By Leslie D. Green in Crain’s Detroit Business
Do more in less time. Arrive at destinations quicker and safer. Improve work-life balance. These wants have fueled thousands of years of invention and progress, including the advent of the horse-drawn carriage, automobile, rocket ship and Internet.
Today’s mobility innovations have experts predicting solutions with near-future technology previously seen only in science fiction. Consider:
- Safer roads that adjust based on vehicle communications and traffic patterns, dramatically reducing the number of auto-related fatalities;
- Pods that deliver a person from one destination to another; and
- Integrated technologies that would predict when a household will run out of certain supplies and replenish them before homeowners even know they’re needed.
“We are seeing the realization of artificial intelligence taking over tasks that are really human driven. That’s going to be pushed forward at the leading edge by the automotive industry,” said John Verboncoeur, associate dean for research at Michigan State University. “We’re going to see it in your kitchen and in your laundry room and in every stage of your life.”
IHS Automotive, an online source for engineers, estimates that between now and 2035, nearly 76 million vehicles with some level of autonomy will be sold globally. Michigan accounts for nearly $60 billion of the $3 trillion global auto industry. Yet, experts say if approached correctly, the state, also known for its mounting number of high-tech hubs, may find itself at the epicenter of a $10 trillion mobility industry.
Keeping this potential at the forefront, the Michigan Economic Development Corp., through Planet M, is supporting various elements in mobility technology, such as robotics in manufacturing and other outgrowths of this artificial intelligence capability.
“The economic opportunity and necessity for Michigan to play in that personal mobility and shared-use economy is absolutely essential to our future,” said Glenn Stevens, executive director of MICHauto, an economic development initiative of the Detroit Regional Chamber.
The key to Michigan’s future success? Those in the mobility space must acquire an understanding of societal and legal ramifications, properly build upon Michigan’s automotive history to create a far-reaching mobility ecosystem and continue to grow the state’s highly skilled talent base. Moreover, experts agree collaboration is essential — not just between Michigan automotive and tech companies but with public and private entities inside and outside of the state.
It’s easy to limit the definition of mobility to autonomous — self-driving and driverless — vehicles. But the word, and the industry, have far broader implications for businesses, humans, vehicles and other commodities and services.
Ted Serbinski, managing director at Techstars Mobility, a Detroit-based venture capital business incubator, puts it bluntly — and broadly: “Mobility is the movement of people and goods.”
In other words, major auto companies and suppliers can’t just manufacture a car and claim to play in the mobility space. Serbinski explained that the automotive industry needs to shift its focus from just building physical devices to, in some cases, changing business models to offer a variety of services.
Ford Motor Co. and General Motors, for instance, have been partnering with organizations to broaden services they provide customers.
- Ford has been developing electric bikes that, in conjunction with an Apple Watch app, provide bicyclists with weather or fitness data.
- Ford also has Carr-E, a four-wheeled pedestrian-assisted device you can stand on and use to move around or that can carry packages and follow the transmitter you carry as you walk.
- GM is developing predictive technology that tells a driver when his or her car needs maintenance before it breaks down.

Work to complete:
• 1. From the article on Michigan's mobility industry, repeat word for word the passage running from "In other words, major" to "they provide customers.".
• 2. Render this sentence from the article on Michigan's mobility industry in Spanish: "It’s easy to limit the definition of mobility to autonomous — self-driving and driverless — vehicles."
The lines after the article on Michigan's mobility industry play no part in what comes next.

Supplied material:
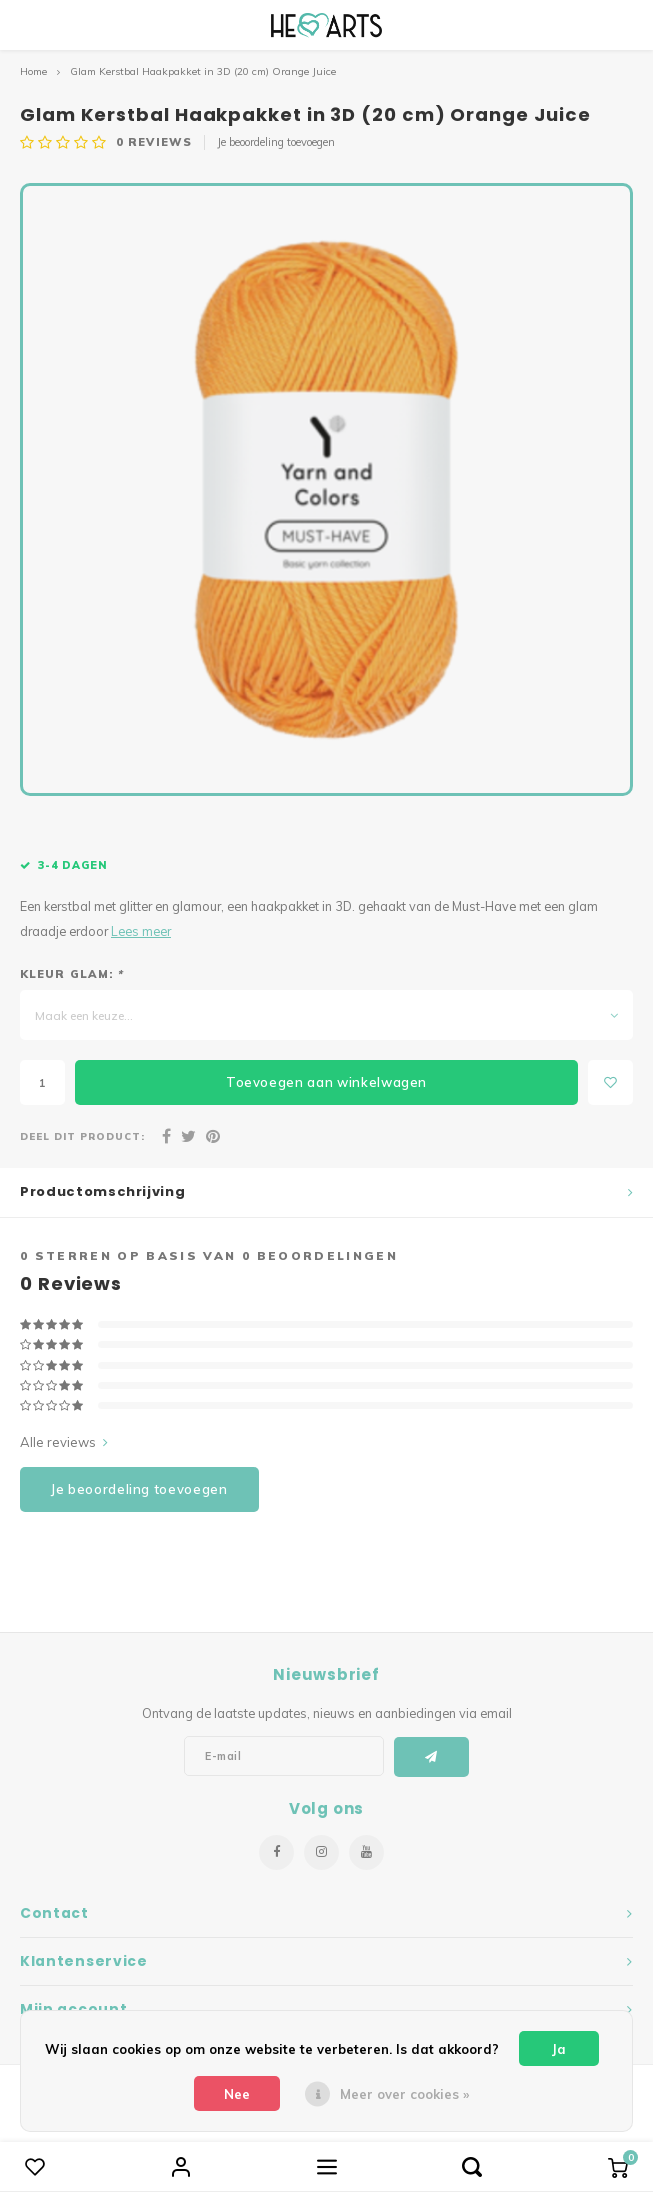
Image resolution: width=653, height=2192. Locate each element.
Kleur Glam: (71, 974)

Per-task outputs:
• 1.
In other words, major auto companies and suppliers can’t just manufacture a car and claim to play in the mobility space. Serbinski explained that the automotive industry needs to shift its focus from just building physical devices to, in some cases, changing business models to offer a variety of services.
Ford Motor Co. and General Motors, for instance, have been partnering with organizations to broaden services they provide customers.

• 2. Es fácil limitar la definición de movilidad a los vehículos autónomos —autoconducidos y sin conductor—.